CALDERON: You can see how your country disappear in your eyes. You know, you don't know when you're going to go back there, when you're going to see your family again. JIMENEZ (on camera): It has to have been scary. You're picking up and

leaving everything that you knew behind to go to a place where you don't know anything.

CALDERON: You have to be in somebody else's shoes so you feel what they feel. It's nice, you know, being separated from your family, coming to a country where you just don't know nothing. Not know the language. Not know the people. Don't know how the people is going to like or dislike you.

JIMENEZ (voice over): With refugees flowing into the fort, it's left some on the outside with concerns from politicians.

SEN. RON JOHNSON (R-WI): If we let some people slip through that create acts of terror, that's going to -- that's going to poison the entire operation. And that would be a -- that would be a travesty.

JIMENEZ: To members of the public in nearby Sparta, Wisconsin.

UNIDENTIFIED FEMALE: One of the things that I'm concerned about is just the overall safety of our community -- the citizens in our community. There's just a huge cultural difference.

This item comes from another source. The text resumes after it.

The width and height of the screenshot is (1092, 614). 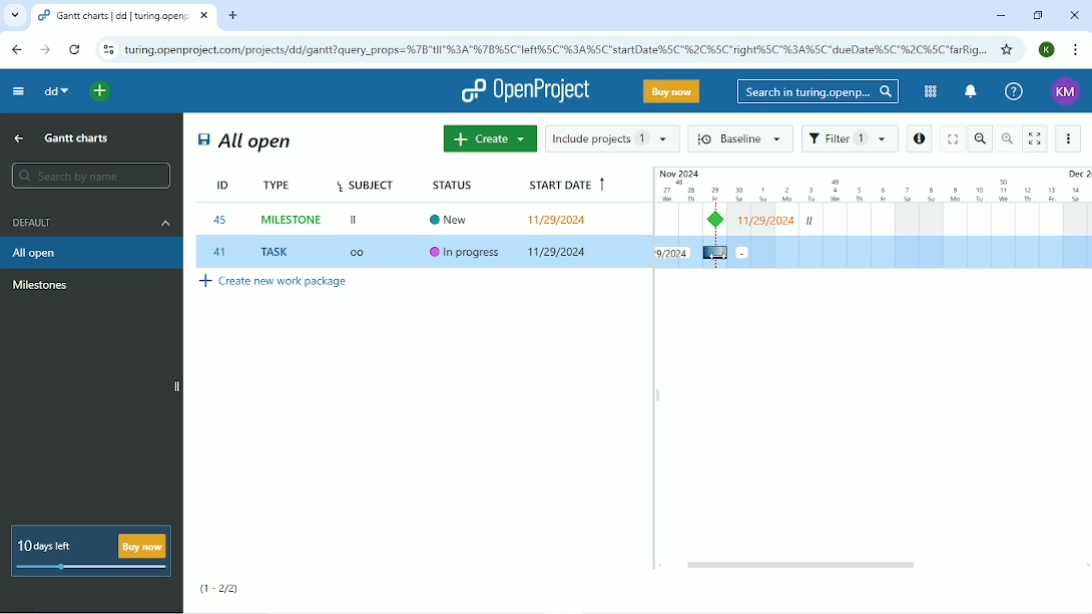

MICHELLE HAMILTON, SPARTA RESIDENT: It's a little scary because we don't know them. But, on the same token, they're people. They're scared too. I think that we should help them because they're still human.

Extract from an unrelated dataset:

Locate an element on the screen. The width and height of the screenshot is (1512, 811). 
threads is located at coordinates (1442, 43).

JIMENEZ: And many have helped, donating clothes, shoes, anything they can.

ART DELACRUZ, CEO, TEAM RUBICON: We are literally flying the airplane as we build it. So every day is a constant iteration on how we receive the goods, how we continue to do this better in a more efficient manner. And we need to make sure that we can provide those basics as they move forward.

JIMENEZ: Most of the refugees from Fort McCoy won't actually be settled in the surrounding area. National resettlement agencies work with local affiliates to get them into communities across the country.

For Calderon and other Cubans like him, the advice for this generation of refugees is simple.


CARLDERON: Do good for the -- for others. Show that United States of American that what they have done for them in there.